**Work task:** Nothing in the data may be altered as it is transcribed.
╔══
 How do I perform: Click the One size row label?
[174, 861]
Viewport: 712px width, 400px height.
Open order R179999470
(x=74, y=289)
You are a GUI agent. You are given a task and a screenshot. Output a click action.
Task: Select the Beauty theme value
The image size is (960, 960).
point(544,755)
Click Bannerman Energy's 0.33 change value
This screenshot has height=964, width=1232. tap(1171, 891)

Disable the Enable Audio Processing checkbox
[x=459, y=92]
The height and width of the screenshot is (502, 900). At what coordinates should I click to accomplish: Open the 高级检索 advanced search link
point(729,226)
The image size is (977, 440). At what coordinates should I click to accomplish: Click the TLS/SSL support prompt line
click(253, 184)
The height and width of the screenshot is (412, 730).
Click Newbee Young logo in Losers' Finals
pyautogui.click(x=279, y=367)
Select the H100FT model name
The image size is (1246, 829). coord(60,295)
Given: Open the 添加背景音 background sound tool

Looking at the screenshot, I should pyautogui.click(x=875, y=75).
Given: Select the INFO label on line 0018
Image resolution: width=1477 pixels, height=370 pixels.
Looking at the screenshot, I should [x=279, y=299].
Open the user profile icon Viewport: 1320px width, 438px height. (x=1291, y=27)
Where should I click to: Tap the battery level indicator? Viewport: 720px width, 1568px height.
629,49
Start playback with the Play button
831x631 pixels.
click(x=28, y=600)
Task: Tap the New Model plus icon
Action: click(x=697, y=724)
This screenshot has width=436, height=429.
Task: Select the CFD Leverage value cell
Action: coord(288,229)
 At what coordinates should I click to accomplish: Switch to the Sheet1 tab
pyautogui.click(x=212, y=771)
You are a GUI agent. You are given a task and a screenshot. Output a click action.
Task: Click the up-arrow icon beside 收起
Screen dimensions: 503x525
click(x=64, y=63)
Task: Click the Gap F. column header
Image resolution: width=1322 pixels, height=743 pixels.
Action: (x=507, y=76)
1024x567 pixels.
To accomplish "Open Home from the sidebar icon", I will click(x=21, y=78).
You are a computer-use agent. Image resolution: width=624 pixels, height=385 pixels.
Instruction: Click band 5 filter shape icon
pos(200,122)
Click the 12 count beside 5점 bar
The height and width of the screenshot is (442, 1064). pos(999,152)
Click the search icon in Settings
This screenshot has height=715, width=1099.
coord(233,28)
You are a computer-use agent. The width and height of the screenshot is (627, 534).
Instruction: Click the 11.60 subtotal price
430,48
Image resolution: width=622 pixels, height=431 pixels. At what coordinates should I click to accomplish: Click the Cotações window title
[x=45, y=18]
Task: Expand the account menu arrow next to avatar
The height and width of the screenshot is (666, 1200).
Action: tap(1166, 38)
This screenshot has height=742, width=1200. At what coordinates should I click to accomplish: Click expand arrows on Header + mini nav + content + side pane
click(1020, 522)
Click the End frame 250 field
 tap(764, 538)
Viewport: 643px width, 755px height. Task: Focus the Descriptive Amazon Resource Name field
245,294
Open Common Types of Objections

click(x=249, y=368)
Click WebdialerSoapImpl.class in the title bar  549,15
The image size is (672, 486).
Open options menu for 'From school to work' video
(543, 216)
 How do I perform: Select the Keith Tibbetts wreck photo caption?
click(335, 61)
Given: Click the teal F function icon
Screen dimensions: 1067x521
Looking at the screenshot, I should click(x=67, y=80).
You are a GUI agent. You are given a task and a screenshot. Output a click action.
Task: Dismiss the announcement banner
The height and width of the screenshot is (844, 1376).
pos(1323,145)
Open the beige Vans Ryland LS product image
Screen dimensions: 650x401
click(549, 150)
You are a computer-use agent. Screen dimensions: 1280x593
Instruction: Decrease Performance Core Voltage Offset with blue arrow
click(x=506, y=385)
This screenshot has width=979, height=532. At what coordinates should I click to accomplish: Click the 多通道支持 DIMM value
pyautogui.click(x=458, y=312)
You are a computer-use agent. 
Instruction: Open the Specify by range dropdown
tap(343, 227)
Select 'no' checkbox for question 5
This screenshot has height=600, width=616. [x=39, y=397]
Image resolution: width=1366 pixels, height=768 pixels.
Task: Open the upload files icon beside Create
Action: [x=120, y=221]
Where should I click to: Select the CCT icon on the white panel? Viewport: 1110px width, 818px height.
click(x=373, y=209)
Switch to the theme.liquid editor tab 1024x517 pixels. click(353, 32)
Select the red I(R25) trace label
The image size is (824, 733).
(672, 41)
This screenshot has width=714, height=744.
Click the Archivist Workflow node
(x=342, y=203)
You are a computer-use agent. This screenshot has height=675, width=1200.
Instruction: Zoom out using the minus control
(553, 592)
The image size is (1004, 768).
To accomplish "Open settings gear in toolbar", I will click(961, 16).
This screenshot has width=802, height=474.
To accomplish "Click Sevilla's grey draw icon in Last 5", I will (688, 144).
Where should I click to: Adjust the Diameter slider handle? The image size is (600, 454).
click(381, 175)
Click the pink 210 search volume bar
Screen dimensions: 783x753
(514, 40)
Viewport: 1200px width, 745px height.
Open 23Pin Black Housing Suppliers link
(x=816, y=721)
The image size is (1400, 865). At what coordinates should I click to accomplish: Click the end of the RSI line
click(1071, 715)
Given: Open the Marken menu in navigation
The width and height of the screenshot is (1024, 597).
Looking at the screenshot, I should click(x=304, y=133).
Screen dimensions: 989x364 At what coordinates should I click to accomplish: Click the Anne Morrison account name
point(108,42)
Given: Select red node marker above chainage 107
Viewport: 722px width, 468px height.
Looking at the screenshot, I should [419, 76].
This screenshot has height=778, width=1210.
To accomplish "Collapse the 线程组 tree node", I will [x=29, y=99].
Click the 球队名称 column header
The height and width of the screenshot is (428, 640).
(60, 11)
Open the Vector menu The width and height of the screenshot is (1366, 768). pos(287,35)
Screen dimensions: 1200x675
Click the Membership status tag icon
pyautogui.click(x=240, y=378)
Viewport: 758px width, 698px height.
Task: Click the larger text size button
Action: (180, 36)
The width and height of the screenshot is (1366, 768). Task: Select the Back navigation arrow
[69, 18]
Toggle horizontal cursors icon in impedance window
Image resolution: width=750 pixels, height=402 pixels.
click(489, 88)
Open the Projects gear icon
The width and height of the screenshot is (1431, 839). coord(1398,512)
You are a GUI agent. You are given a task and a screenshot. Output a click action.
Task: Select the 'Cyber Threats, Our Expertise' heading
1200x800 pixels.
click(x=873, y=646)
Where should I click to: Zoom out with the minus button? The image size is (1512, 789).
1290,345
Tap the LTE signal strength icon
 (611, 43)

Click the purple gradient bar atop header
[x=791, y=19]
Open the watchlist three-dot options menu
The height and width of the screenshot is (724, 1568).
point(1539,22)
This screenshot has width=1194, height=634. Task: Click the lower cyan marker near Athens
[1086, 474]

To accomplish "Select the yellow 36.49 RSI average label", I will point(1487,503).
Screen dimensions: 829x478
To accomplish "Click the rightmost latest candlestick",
╚══
**Exercise solution:**
 How do I perform: Click the One size row label?
[174, 861]
Viewport: 712px width, 400px height.
Open order R179999470
(x=74, y=289)
You are a GUI agent. You are given a task and a screenshot. Output a click action.
Task: Select the Beauty theme value
The image size is (960, 960).
point(544,755)
Click Bannerman Energy's 0.33 change value
This screenshot has height=964, width=1232. tap(1171, 891)

Disable the Enable Audio Processing checkbox
[x=459, y=92]
The height and width of the screenshot is (502, 900). At what coordinates should I click to accomplish: Open the 高级检索 advanced search link
point(729,226)
The image size is (977, 440). At what coordinates should I click to accomplish: Click the TLS/SSL support prompt line
click(253, 184)
The height and width of the screenshot is (412, 730).
Click Newbee Young logo in Losers' Finals
pyautogui.click(x=279, y=367)
Select the H100FT model name
The image size is (1246, 829). coord(60,295)
Given: Open the 添加背景音 background sound tool

Looking at the screenshot, I should pyautogui.click(x=875, y=75).
Given: Select the INFO label on line 0018
Image resolution: width=1477 pixels, height=370 pixels.
Looking at the screenshot, I should [x=279, y=299].
Open the user profile icon Viewport: 1320px width, 438px height. (x=1291, y=27)
Where should I click to: Tap the battery level indicator? Viewport: 720px width, 1568px height.
629,49
Start playback with the Play button
831x631 pixels.
click(x=28, y=600)
Task: Tap the New Model plus icon
Action: click(x=697, y=724)
This screenshot has width=436, height=429.
Task: Select the CFD Leverage value cell
Action: coord(288,229)
 At what coordinates should I click to accomplish: Switch to the Sheet1 tab
pyautogui.click(x=212, y=771)
You are a GUI agent. You are given a task and a screenshot. Output a click action.
Task: Click the up-arrow icon beside 收起
Screen dimensions: 503x525
click(x=64, y=63)
Task: Click the Gap F. column header
Image resolution: width=1322 pixels, height=743 pixels.
Action: (x=507, y=76)
1024x567 pixels.
To accomplish "Open Home from the sidebar icon", I will click(x=21, y=78).
You are a computer-use agent. Image resolution: width=624 pixels, height=385 pixels.
Instruction: Click band 5 filter shape icon
pos(200,122)
Click the 12 count beside 5점 bar
The height and width of the screenshot is (442, 1064). pos(999,152)
Click the search icon in Settings
This screenshot has height=715, width=1099.
coord(233,28)
You are a computer-use agent. The width and height of the screenshot is (627, 534).
Instruction: Click the 11.60 subtotal price
430,48
Image resolution: width=622 pixels, height=431 pixels. At what coordinates should I click to accomplish: Click the Cotações window title
[x=45, y=18]
Task: Expand the account menu arrow next to avatar
The height and width of the screenshot is (666, 1200).
Action: tap(1166, 38)
This screenshot has height=742, width=1200. At what coordinates should I click to accomplish: Click expand arrows on Header + mini nav + content + side pane
click(1020, 522)
Click the End frame 250 field
 tap(764, 538)
Viewport: 643px width, 755px height. Task: Focus the Descriptive Amazon Resource Name field
245,294
Open Common Types of Objections

click(x=249, y=368)
Click WebdialerSoapImpl.class in the title bar  549,15
The image size is (672, 486).
Open options menu for 'From school to work' video
(543, 216)
 How do I perform: Select the Keith Tibbetts wreck photo caption?
click(335, 61)
Given: Click the teal F function icon
Screen dimensions: 1067x521
Looking at the screenshot, I should click(x=67, y=80).
You are a GUI agent. You are given a task and a screenshot. Output a click action.
Task: Dismiss the announcement banner
The height and width of the screenshot is (844, 1376).
pos(1323,145)
Open the beige Vans Ryland LS product image
Screen dimensions: 650x401
click(549, 150)
You are a computer-use agent. Screen dimensions: 1280x593
Instruction: Decrease Performance Core Voltage Offset with blue arrow
click(x=506, y=385)
This screenshot has width=979, height=532. At what coordinates should I click to accomplish: Click the 多通道支持 DIMM value
pyautogui.click(x=458, y=312)
You are a computer-use agent. 
Instruction: Open the Specify by range dropdown
tap(343, 227)
Select 'no' checkbox for question 5
This screenshot has height=600, width=616. [x=39, y=397]
Image resolution: width=1366 pixels, height=768 pixels.
Task: Open the upload files icon beside Create
Action: [x=120, y=221]
Where should I click to: Select the CCT icon on the white panel? Viewport: 1110px width, 818px height.
click(x=373, y=209)
Switch to the theme.liquid editor tab 1024x517 pixels. click(353, 32)
Select the red I(R25) trace label
The image size is (824, 733).
(672, 41)
This screenshot has width=714, height=744.
Click the Archivist Workflow node
(x=342, y=203)
You are a computer-use agent. This screenshot has height=675, width=1200.
Instruction: Zoom out using the minus control
(553, 592)
The image size is (1004, 768).
To accomplish "Open settings gear in toolbar", I will click(961, 16).
This screenshot has width=802, height=474.
To accomplish "Click Sevilla's grey draw icon in Last 5", I will (688, 144).
Where should I click to: Adjust the Diameter slider handle? The image size is (600, 454).
click(381, 175)
Click the pink 210 search volume bar
Screen dimensions: 783x753
(514, 40)
Viewport: 1200px width, 745px height.
Open 23Pin Black Housing Suppliers link
(x=816, y=721)
The image size is (1400, 865). At what coordinates should I click to accomplish: Click the end of the RSI line
click(1071, 715)
Given: Open the Marken menu in navigation
The width and height of the screenshot is (1024, 597).
Looking at the screenshot, I should click(x=304, y=133).
Screen dimensions: 989x364 At what coordinates should I click to accomplish: Click the Anne Morrison account name
point(108,42)
Given: Select red node marker above chainage 107
Viewport: 722px width, 468px height.
Looking at the screenshot, I should [419, 76].
This screenshot has height=778, width=1210.
To accomplish "Collapse the 线程组 tree node", I will [x=29, y=99].
Click the 球队名称 column header
The height and width of the screenshot is (428, 640).
(60, 11)
Open the Vector menu The width and height of the screenshot is (1366, 768). pos(287,35)
Screen dimensions: 1200x675
Click the Membership status tag icon
pyautogui.click(x=240, y=378)
Viewport: 758px width, 698px height.
Task: Click the larger text size button
Action: (180, 36)
The width and height of the screenshot is (1366, 768). Task: Select the Back navigation arrow
[69, 18]
Toggle horizontal cursors icon in impedance window
Image resolution: width=750 pixels, height=402 pixels.
click(489, 88)
Open the Projects gear icon
The width and height of the screenshot is (1431, 839). coord(1398,512)
You are a GUI agent. You are given a task and a screenshot. Output a click action.
Task: Select the 'Cyber Threats, Our Expertise' heading
1200x800 pixels.
click(x=873, y=646)
Where should I click to: Zoom out with the minus button? The image size is (1512, 789).
1290,345
Tap the LTE signal strength icon
 (611, 43)

Click the purple gradient bar atop header
[x=791, y=19]
Open the watchlist three-dot options menu
The height and width of the screenshot is (724, 1568).
point(1539,22)
This screenshot has width=1194, height=634. Task: Click the lower cyan marker near Athens
[1086, 474]

To accomplish "Select the yellow 36.49 RSI average label", I will point(1487,503).
Screen dimensions: 829x478
To accomplish "Click the rightmost latest candlestick",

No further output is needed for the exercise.